---------- Dataset rows
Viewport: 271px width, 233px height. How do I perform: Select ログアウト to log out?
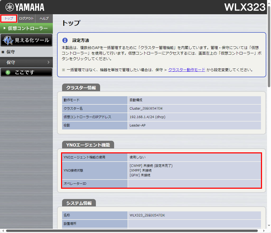26,18
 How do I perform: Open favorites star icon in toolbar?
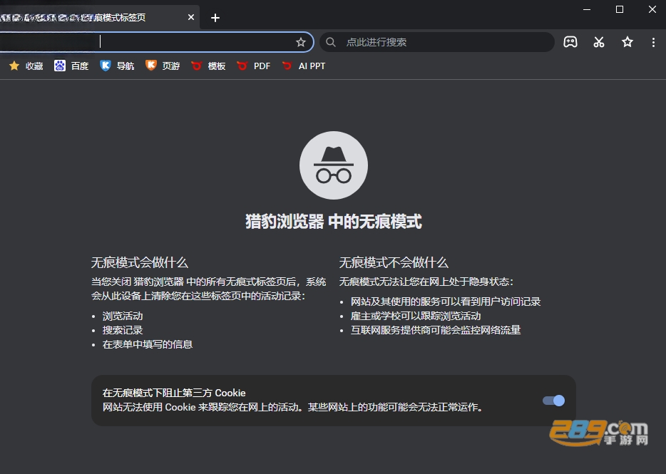click(x=627, y=42)
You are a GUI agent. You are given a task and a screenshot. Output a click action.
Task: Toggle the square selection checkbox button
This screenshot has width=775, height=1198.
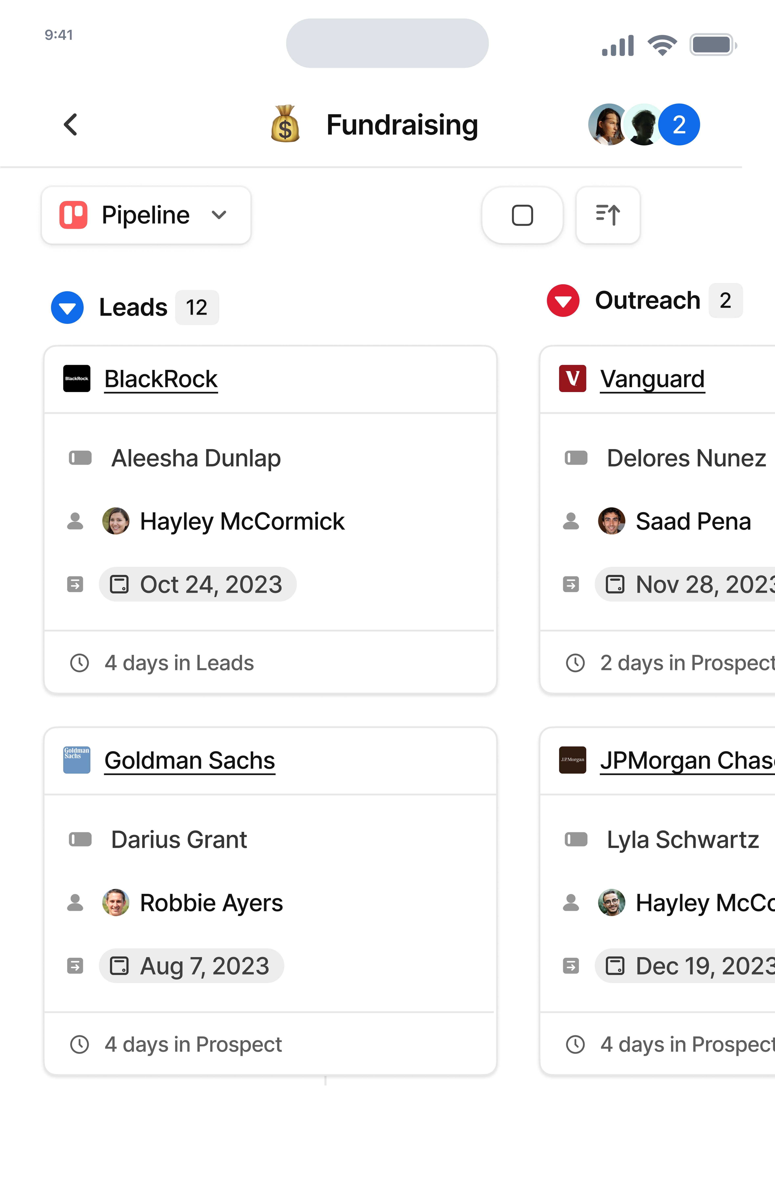tap(522, 215)
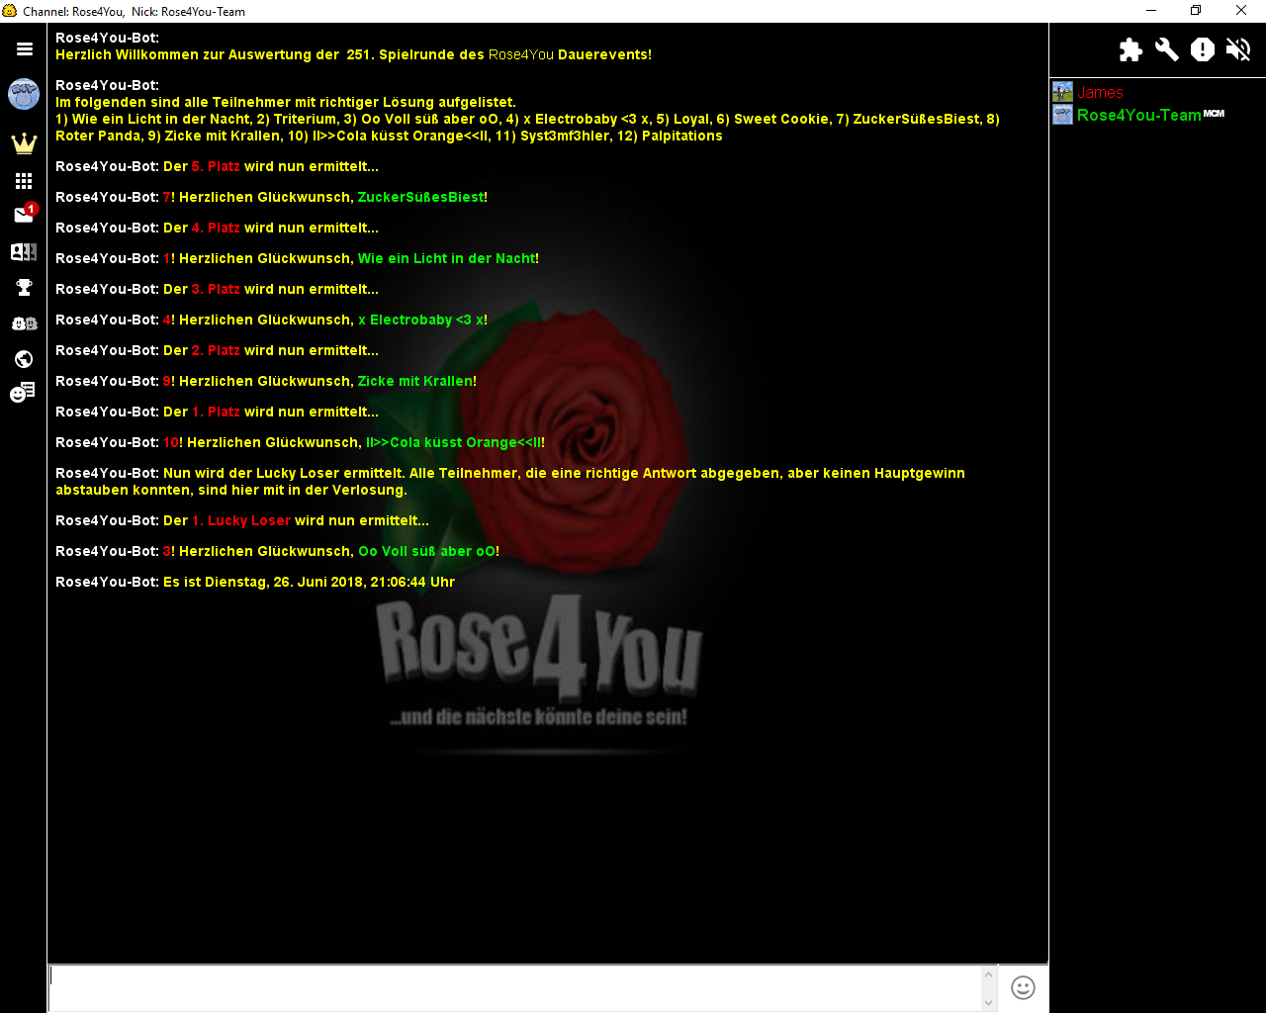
--------------------
#### Challenge:
Reproduce every line of the data above, requests included, and shift each coordinate in the answers by -138. Omit the pictures from your output.

#### Full response:
Viewport: 271px width, 233px height. How do I perform: Select ログアウト to log out?
-112,-120
 How do I perform: Open favorites star icon in toolbar?
click(x=489, y=-96)
You are a GUI agent. You are given a task and a screenshot. Output a click action.
Task: Toggle the square selection checkbox button
This screenshot has width=775, height=1198.
tap(384, 77)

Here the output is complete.